After finding "You are a GUI" in the data, write out its line and all following lines without change, up to and including the last one. Leave out pictures.

---------- Exercise material

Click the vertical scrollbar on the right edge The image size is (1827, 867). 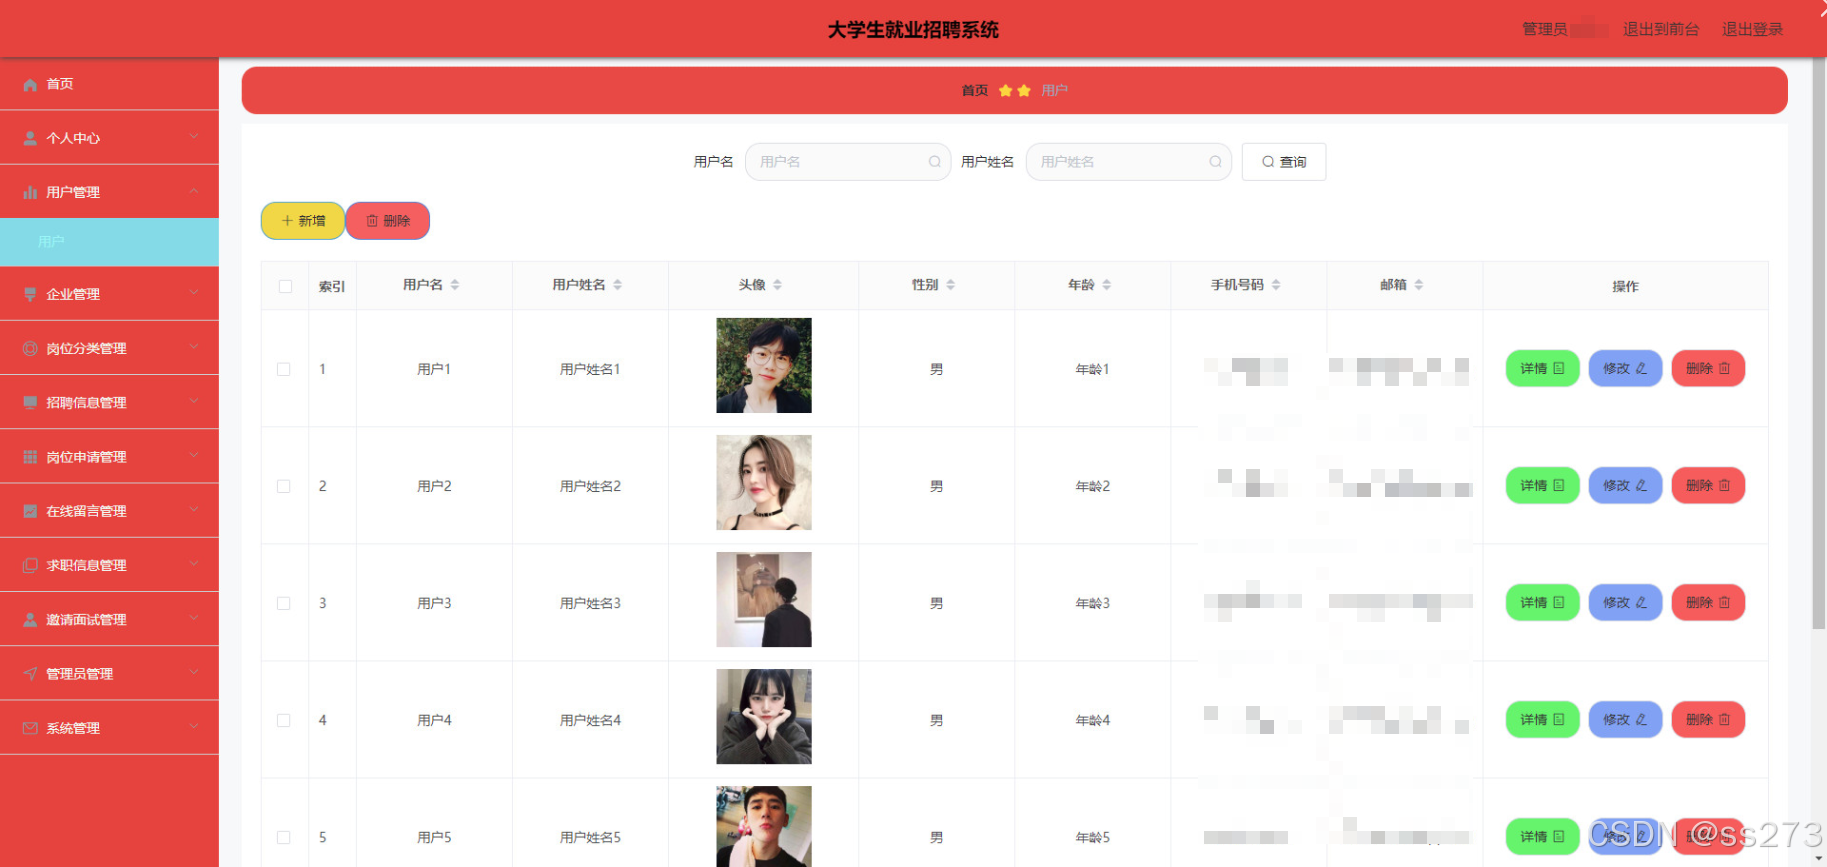[1819, 345]
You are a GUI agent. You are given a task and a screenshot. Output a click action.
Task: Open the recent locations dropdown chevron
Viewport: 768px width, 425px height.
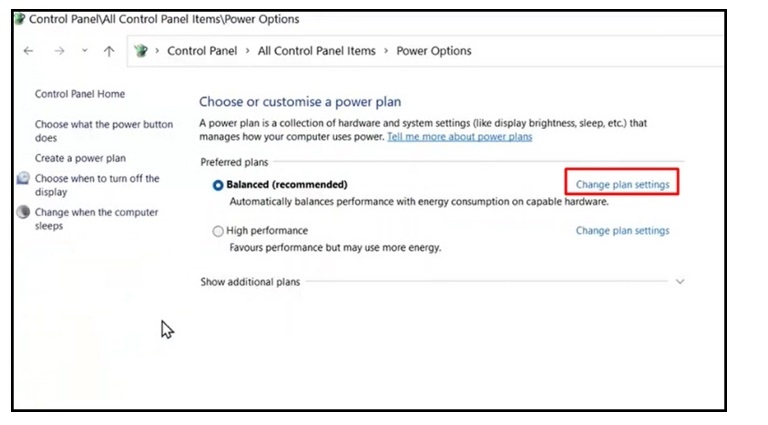(x=84, y=51)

--------------------

▸ Answer box
You are a GUI agent. You are given a task and a screenshot. Output a click action.
Task: Open the recent locations dropdown chevron
Viewport: 768px width, 425px height.
(x=84, y=51)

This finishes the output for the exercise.